Purge by URL: explicit, surgical, slow at scale. Fine for a handful of pages.
Tag/surrogate-key purge: the professional answer. Tag responses with a Surrogate-Key (Fastly) or Cache-Tag (Cloudflare, CloudFront via headers) header, then purge everything bearing a tag in one call.

# Origin tags a product page with the entities it depends on.
Surrogate-Key: product-8842 collection-shoes homepage
 
# When product 8842 changes, purge every cached response that touched it,
# across the whole edge network, in one request.
curl -X POST "https://api.fastly.com/service/$SERVICE_ID/purge/product-8842" \
  -H "Fastly-Key: $FASTLY_API_TOKEN"

Tag-based purge is what lets you cache aggressively and stay correct. Your write path emits a purge for the affected tags whenever data changes, so the edge can hold content for hours yet reflect a database update within seconds.

What to cache, and what never to

Here is the decision framework I apply on every project.
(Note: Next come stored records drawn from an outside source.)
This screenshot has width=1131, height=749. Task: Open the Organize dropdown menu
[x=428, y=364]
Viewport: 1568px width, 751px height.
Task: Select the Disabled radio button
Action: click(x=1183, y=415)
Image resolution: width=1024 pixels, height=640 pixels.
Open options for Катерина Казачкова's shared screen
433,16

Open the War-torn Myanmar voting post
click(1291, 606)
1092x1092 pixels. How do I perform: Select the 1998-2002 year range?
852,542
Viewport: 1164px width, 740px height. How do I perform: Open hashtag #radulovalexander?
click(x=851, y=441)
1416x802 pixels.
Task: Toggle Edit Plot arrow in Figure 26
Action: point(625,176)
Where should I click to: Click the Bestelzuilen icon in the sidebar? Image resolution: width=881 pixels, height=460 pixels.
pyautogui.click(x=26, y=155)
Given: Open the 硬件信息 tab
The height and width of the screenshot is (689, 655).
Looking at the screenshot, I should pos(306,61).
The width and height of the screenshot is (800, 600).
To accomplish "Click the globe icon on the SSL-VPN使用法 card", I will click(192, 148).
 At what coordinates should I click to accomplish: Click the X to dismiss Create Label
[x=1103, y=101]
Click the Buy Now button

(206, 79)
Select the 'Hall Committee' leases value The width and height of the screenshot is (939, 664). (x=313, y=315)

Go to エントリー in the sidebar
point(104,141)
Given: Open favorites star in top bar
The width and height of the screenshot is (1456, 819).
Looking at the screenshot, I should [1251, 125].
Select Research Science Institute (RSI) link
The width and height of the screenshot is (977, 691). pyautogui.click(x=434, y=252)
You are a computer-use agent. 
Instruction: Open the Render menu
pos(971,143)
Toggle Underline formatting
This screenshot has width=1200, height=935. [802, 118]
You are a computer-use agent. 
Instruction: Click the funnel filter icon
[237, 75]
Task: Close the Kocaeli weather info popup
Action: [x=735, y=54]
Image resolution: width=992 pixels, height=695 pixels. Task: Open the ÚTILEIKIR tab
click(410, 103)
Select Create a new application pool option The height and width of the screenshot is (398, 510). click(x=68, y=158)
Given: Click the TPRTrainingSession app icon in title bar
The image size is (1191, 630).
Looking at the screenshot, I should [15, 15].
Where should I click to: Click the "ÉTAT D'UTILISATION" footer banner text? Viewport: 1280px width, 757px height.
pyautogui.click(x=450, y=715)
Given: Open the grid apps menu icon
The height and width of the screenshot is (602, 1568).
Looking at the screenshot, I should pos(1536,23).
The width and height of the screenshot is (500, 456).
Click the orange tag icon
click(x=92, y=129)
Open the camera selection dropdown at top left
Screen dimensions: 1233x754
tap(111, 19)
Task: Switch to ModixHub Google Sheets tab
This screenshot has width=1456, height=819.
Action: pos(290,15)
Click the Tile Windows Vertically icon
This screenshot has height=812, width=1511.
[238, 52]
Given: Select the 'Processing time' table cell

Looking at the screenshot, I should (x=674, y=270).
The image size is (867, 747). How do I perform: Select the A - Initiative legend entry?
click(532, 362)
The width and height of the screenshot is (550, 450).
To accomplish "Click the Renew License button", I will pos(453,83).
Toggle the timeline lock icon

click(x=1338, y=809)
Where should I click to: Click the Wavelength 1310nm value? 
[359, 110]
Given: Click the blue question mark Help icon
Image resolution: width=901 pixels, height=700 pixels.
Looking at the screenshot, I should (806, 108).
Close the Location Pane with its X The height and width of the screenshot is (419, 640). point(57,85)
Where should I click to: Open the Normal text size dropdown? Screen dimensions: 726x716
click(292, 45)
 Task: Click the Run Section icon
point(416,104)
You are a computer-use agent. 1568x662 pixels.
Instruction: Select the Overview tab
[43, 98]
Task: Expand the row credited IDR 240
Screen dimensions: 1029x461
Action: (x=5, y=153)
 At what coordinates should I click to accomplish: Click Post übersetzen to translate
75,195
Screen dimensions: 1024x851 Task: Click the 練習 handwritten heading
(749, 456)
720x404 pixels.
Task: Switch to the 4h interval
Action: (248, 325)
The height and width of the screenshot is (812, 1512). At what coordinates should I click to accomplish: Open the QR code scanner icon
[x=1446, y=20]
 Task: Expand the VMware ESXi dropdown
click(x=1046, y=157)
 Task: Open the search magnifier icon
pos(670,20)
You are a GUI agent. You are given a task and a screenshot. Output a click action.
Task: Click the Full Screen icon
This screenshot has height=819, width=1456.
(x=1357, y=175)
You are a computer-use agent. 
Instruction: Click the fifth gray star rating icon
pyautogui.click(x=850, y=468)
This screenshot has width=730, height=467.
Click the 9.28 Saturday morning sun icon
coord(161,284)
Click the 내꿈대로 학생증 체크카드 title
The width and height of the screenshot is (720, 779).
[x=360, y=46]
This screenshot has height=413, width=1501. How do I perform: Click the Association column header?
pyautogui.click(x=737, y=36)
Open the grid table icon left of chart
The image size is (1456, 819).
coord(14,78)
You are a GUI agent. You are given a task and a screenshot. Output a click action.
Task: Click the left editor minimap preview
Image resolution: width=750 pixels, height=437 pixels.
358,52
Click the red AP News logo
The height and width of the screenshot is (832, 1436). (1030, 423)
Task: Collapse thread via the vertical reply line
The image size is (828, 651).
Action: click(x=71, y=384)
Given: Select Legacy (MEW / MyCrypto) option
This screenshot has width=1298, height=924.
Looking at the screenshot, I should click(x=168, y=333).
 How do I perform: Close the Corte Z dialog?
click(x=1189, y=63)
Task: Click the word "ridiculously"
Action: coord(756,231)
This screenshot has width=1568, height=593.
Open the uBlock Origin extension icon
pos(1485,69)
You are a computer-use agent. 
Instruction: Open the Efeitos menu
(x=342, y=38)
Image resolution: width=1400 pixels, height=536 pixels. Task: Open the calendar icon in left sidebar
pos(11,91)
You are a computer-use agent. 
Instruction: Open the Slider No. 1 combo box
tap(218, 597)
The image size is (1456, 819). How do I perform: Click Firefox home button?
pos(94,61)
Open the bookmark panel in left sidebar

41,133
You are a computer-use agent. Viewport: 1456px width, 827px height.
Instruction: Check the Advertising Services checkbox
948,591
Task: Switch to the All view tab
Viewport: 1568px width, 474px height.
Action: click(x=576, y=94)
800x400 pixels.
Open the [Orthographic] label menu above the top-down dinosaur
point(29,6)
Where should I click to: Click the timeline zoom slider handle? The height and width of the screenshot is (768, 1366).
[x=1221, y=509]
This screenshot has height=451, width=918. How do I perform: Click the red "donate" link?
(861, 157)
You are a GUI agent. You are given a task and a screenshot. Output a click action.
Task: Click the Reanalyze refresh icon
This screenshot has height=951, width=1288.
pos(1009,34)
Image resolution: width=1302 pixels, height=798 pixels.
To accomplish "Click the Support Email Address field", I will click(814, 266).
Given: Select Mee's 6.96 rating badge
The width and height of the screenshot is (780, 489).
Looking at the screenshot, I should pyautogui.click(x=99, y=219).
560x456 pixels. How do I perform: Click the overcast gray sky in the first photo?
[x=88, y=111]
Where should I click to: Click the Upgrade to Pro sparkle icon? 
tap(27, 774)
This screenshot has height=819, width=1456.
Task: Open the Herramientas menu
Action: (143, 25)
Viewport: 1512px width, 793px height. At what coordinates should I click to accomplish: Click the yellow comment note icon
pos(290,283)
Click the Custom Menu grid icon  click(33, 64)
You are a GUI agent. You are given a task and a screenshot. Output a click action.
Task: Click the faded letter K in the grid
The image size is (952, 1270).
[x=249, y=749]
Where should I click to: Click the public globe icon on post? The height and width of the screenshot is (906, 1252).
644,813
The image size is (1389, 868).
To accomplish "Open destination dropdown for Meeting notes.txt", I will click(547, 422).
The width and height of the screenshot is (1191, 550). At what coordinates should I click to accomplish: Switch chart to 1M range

Content-hashed static assets (JS, CSS, fonts, images with a hash in the name): cache as hard as physically possible. public, max-age=31536000, immutable. There is no downside; the URL changes when the bytes do.
HTML: cache carefully. no-cache for the browser so it always revalidates, plus a short s-maxage at the CDN if the page is shared across users. Never immutable HTML; a stale shell is how users end up loading a deleted bundle.
API / JSON responses: case by case. Public, read-heavy, slowly-changing data (a product catalog, a blog feed) caches beautifully with s-maxage plus tag purge. Per-user or write-heavy endpoints get private, no-cache with an ETag, or no-store if sensitive.
Anything authenticated or carrying PII: Cache-Control: no-store. No exceptions. A shared cache serving one user's account page to another is a data breach, not a performance bug. The OWASP guidance on sensitive data exposure is unambiguous here.

The checklist

Before you ship, walk this list:

Are all static assets content-hashed and served immutable, max-age=31536000?
Is HTML served no-cache (or short s-maxage) so deploys are visible instantly?
Do cacheable API responses carry an ETag and return 304 on revalidation?
Is anything authenticated or PII-bearing served no-store? Grep your responses to be sure.
Does your CDN cache key strip tracking params and avoid Vary: Cookie?
Do you use stale-while-revalidate so users never wait on a background refresh?
Does your write path purge by cache tag, not by guessing URLs?

Get those seven right and you will have done more for your users' experience than any amount of code micro-optimization. Caching is leverage: a few headers, applied at the right layer, beat a rewrite.